Employment is increasingly dependent on an ability to get on with people 0

peopleIt can be heartening to learn that there will still be a role for humans in the forthcoming world of robots, drones and driverless vehicles. Inevitably, it is those skills that are hard to automate that will define many of the human jobs of the near future and so one of the skills that will continue to attract paid employment will be the ability to get on with other people. This skill has already defined the labour market for the past 35 years and helped to narrow gender differences in the job market.

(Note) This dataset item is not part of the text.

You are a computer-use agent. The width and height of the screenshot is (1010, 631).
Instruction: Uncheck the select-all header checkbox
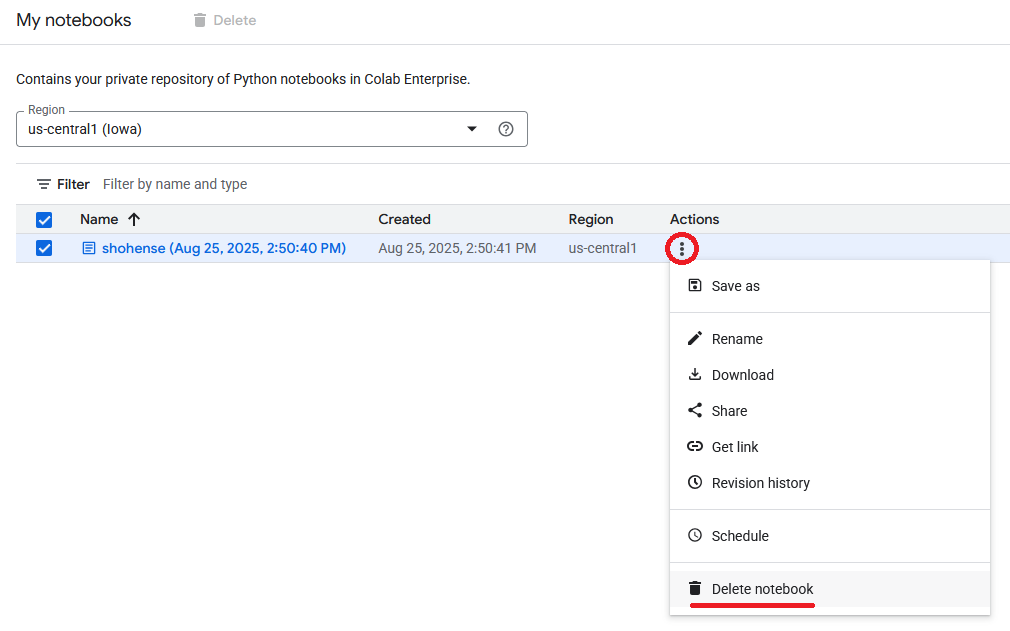[x=44, y=220]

These are the main conclusions of a new report published by David Deming of the US based National Bureau of Economic Research.  According to his working paper “The Growing Importance of Social Skills in the Labor Market,” which is currently awaiting peer review, nearly all job growth since 1980 has been in occupations that depend to a large extent on well developed social skills.

“Since 1980, jobs with high social skill requirements have experienced greater relative growth throughout the wage distribution,” he writes. “Moreover, employment and wage growth has been strongest in jobs that require high levels of both cognitive skill and social skill. The female advantage in social skills may have played some role in the narrowing of gender gaps in labour market outcomes since 1980.”

To analyse occupational skills, Deming grouped jobs into four types based on specific tasks. Routine tasks are repetitive and likely to be automated; non-routine analytical tasks involve more mathematical or abstract reasoning, such as computer programming; social-skill-intensive tasks require persuasion, social perceptiveness and collaboration with others; service tasks involve assisting and caring for others. Many roles require a combination of these tasks and so the study looks at the balance between them in specified roles and how they have evolved with the changing economy and the growth of automation and computers in the workplace.  According to the study, The data show that social skill tasks grew by 24 percent from 1980 to 2012, compared to only about 11 percent for math-intensive tasks.

The report claims that most of the employment growth in jobs requiring cognitive skills occurred in those that also required interpersonal skills. while those with purely or primarily a technical focus with little emphasis on social skills have fallen away both in terms of remuneration and overall employment levels.

The report suggests that women are better able to capitalise on this shift than men. The study ranked the ‘hard’ and ‘soft’ skills of more than 300 jobs according to the proportion of routine and social skills involved. In 1980, the typical woman’s job was below average in its requirement for social skills according to the scales devised for the report. Deming claims this would be roughly equivalent to a cook. By 2012 however, there had been a shift away from routine tasks which meant a typical job performed by a woman could be classified as a teacher. Over the same period, men had seen little shift in the balance of their tasks. The report concludes that this development is matched by developments in employment levels in jobs requiring more social and fewer routine or technical  skills.

Deming is careful to offer a caveat for the potential stereotyping that this might suggest. Although he cites studies which confirm women’s greater propensity for higher levels of social skills, he also points out that personal choice is also a factor and he cannot be certain how this affects the findings.  Deming also suggests that his work may have implications for the development of teams with individual members able to ‘trade’ skills to create a more coherent approach that makes best use of everybody’s strengths.